Student questions about the Introduction to Quantum Computing Course

I've received many questions about the Spring Quantum Computing course that I'm answering here:
  • What is the quantum computing about and why is it important?
    Quantum computing is a new, exciting, and somewhat strange computing platform that works very differently than conventional computing. All the big industry players have quantum groups now, and governments around the world are investing significantly in a $10B race to develop quantum computing. The hope is that it offers an entirely new way to compute and that it can solve some problems that cannot be reasonably solved on conventional computers. One example is breaking certain kinds of cryptography. Shor's celebrated quantum algorithm (which we will explain in the course) shows how to break conventional crypto in polynomial-time (i.e., efficiently), something thought to be impossible with conventional hardware.

  • What will the course cover?
    The goal of the course is to learn how quantum computing works and to prepare students with the foundation for employment, research, or further study in the field. Even if you don't pursue this field, you will at least be prepared to work with those who do, and be positioned for a quantum future. The topics include: how exactly does quantum computing exploit the strange quantum properties of matter to perform computations? What does it mean to write a quantum computing program? How does quantum computing break conventional cryptography, and why is a quantum network far more secure? What is meant by quantum teleportation and entanglement? What did Einstein get wrong? (The famous EPR paradox and its resolution).

  • What is the workload in the course?
    This is an elective with a relatively low workload because of the novel and conceptually challenging nature of the material. If you've taken my linear algebra course (CS-4342/6342), the workload in the quantum course is 30% of the workload in CS-4342/6342. (The number of module exercises in the quantum course is less than 30% of the module exercises in CS-4342.) It is certainly a lot less than in a core CS course like Algorithms. Most of the work is in the first half of the semester. Amongst all the courses I teach, it has by far the least workload.

  • What will be expected of students in the course?
    If you've taken a course with me, you know that there are modules with module exercises, several of which will be solved in class itself. Apart from this, there will be some note-taking and we'll have either a final project or a term-paper or an exam (still TBD).

  • Is there programming in the course?
    None, unless you opt to do so in your final project (assuming we go that route).

  • What prerequisites will I need?
    You need to have taken an undergraduate course in Linear Algebra and be willing to "do math". This is a theory course.
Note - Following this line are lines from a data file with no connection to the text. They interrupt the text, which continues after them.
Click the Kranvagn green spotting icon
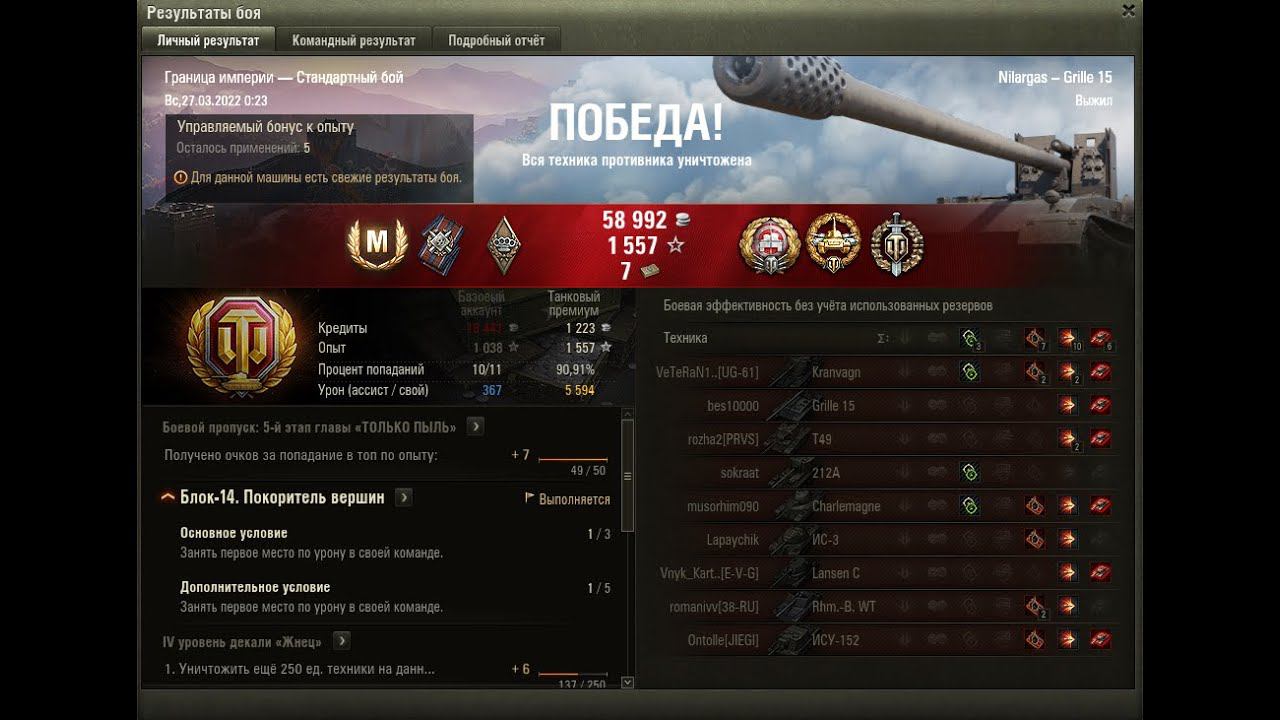Viewport: 1280px width, 720px height. (x=969, y=372)
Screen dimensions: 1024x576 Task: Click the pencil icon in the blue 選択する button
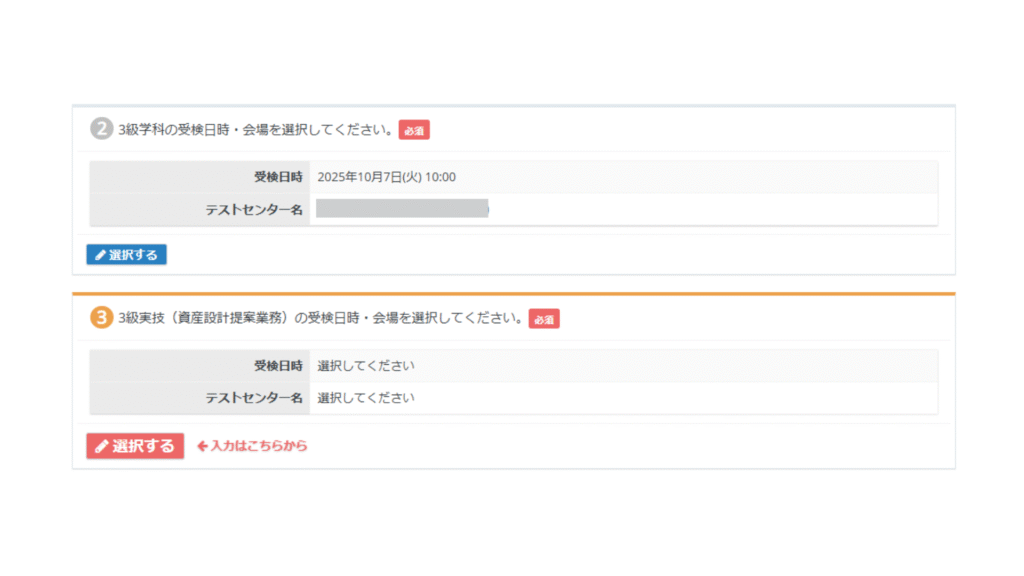click(x=100, y=255)
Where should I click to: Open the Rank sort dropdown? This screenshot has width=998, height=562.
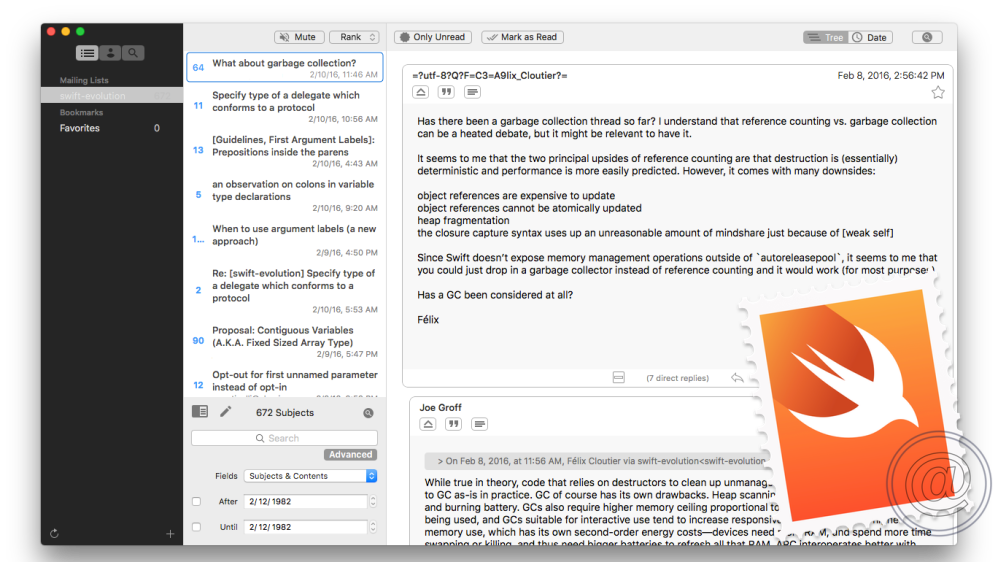click(x=355, y=37)
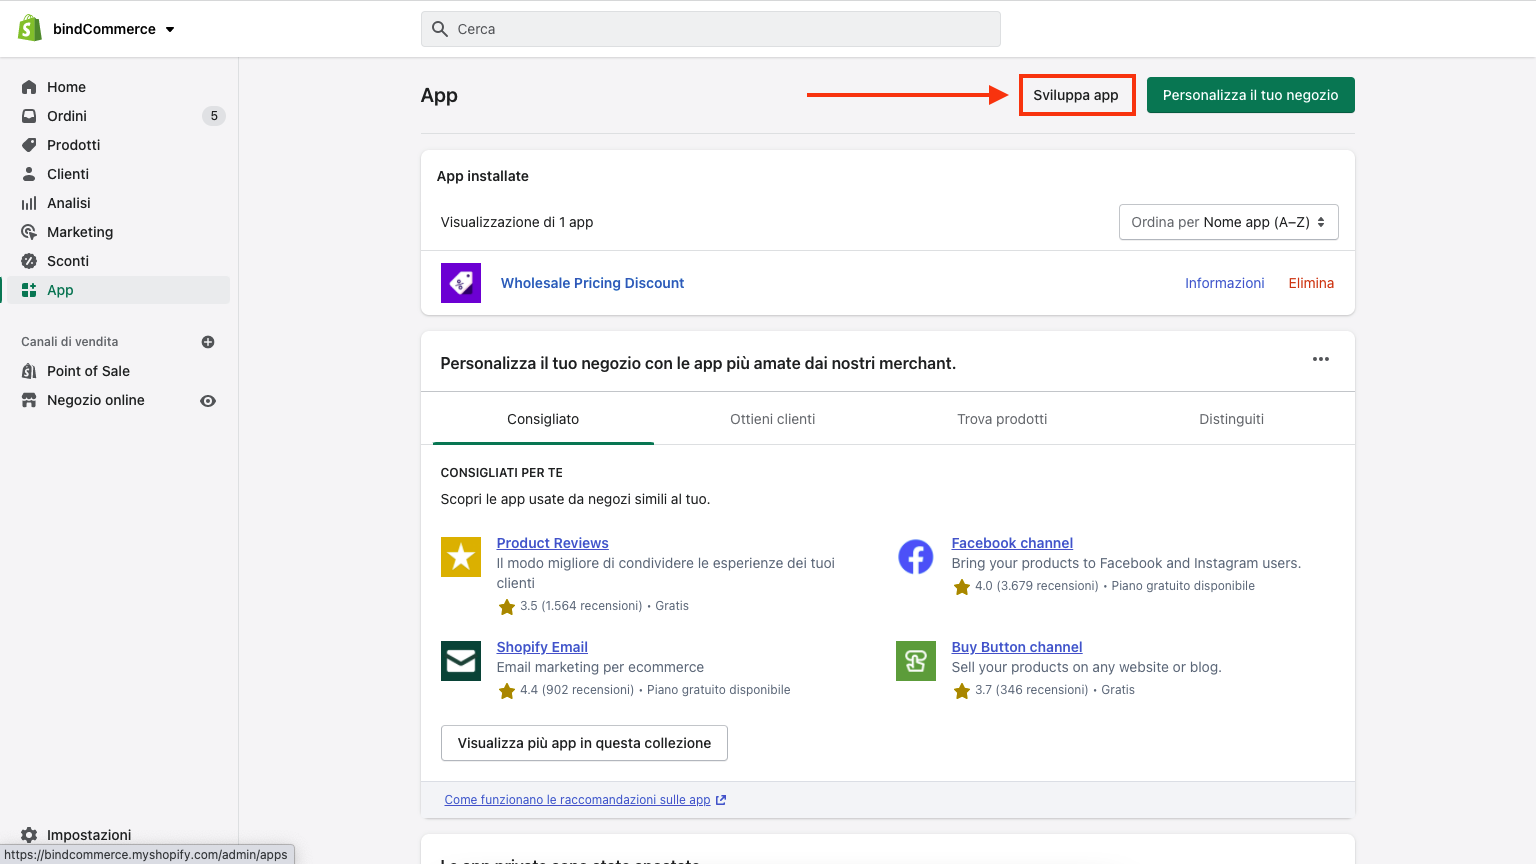Open Impostazioni gear in sidebar
1536x864 pixels.
click(x=30, y=834)
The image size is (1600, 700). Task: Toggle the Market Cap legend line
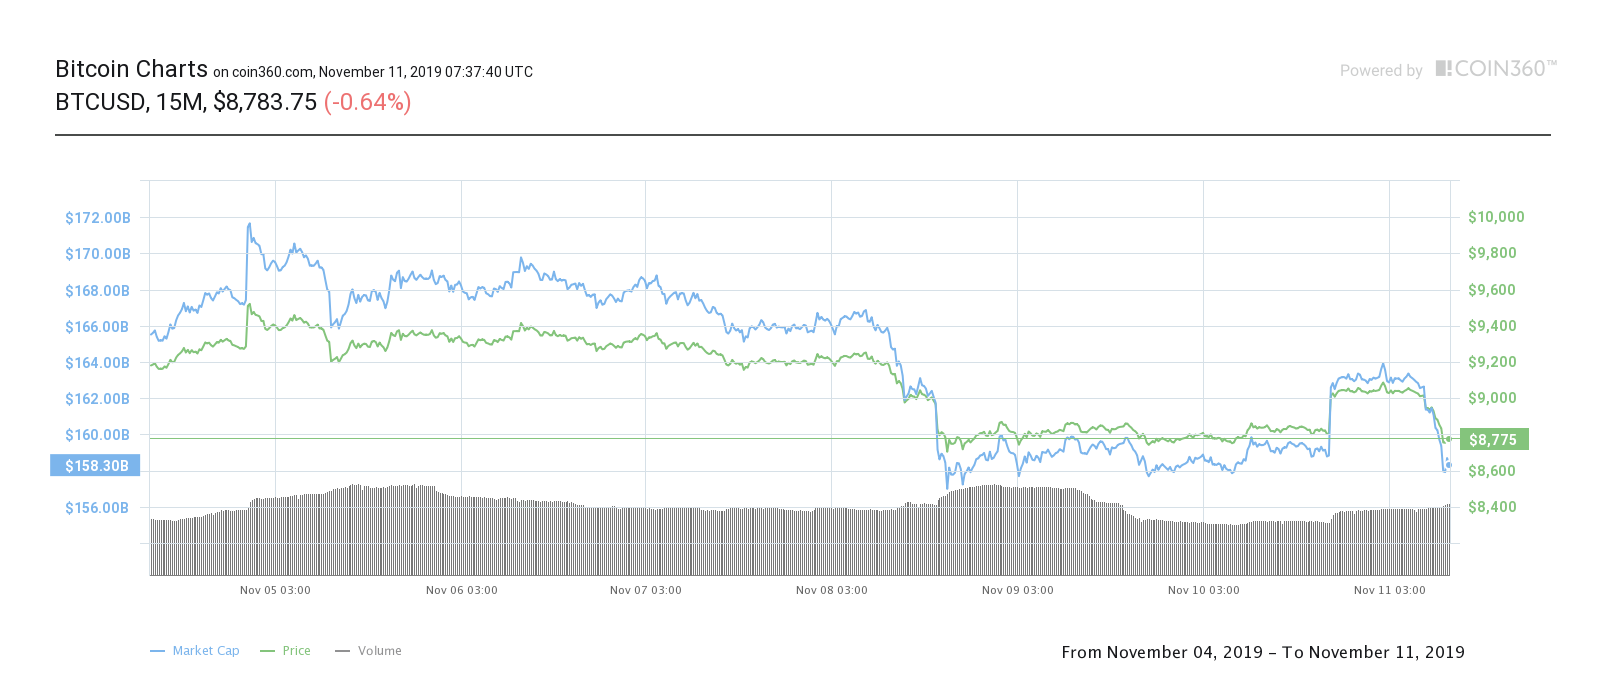[x=195, y=651]
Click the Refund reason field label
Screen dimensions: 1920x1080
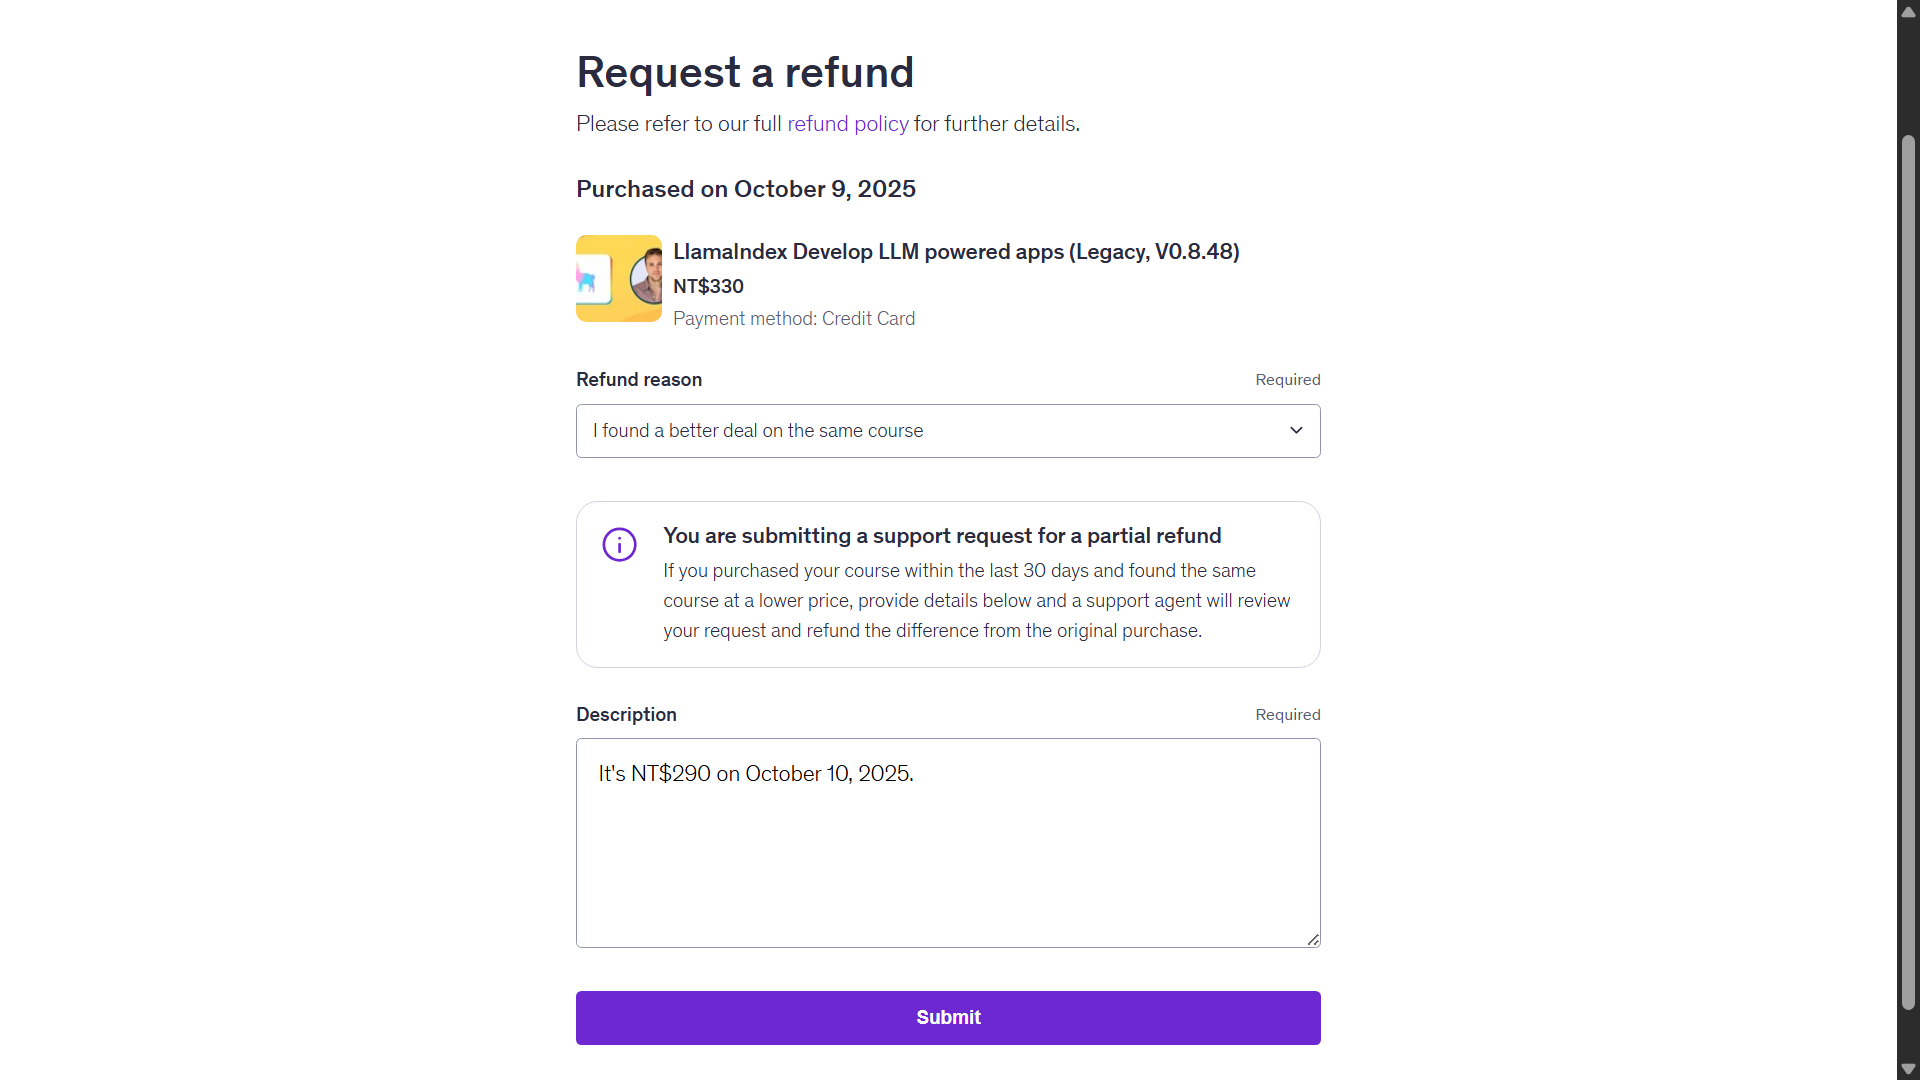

  • What parts of linear algebra will be needed?
    We'll need vectors, matrices, orthogonality (definitions) and eigenvectors. Everything else will be developed in the course itself, and there will be a review of basic linear algebra.

  • Will I need physics?
    No physics is required, nor anything other than linear algebra. Prior course offerings have had undergraduates from computer science, physics, math, stats, all of whom were fine in the course. There will be some physics described (for illustration) but none in submitted or assessed work.

  • Will I need a course in security or cryptography?
    No background is needed. We will introduce concepts as needed.

  • When is the course typically offered?
    Every Spring.

  • Will Q-Day happen in the near future?
    Nobody knows, but governments are ramping up to prepare for it.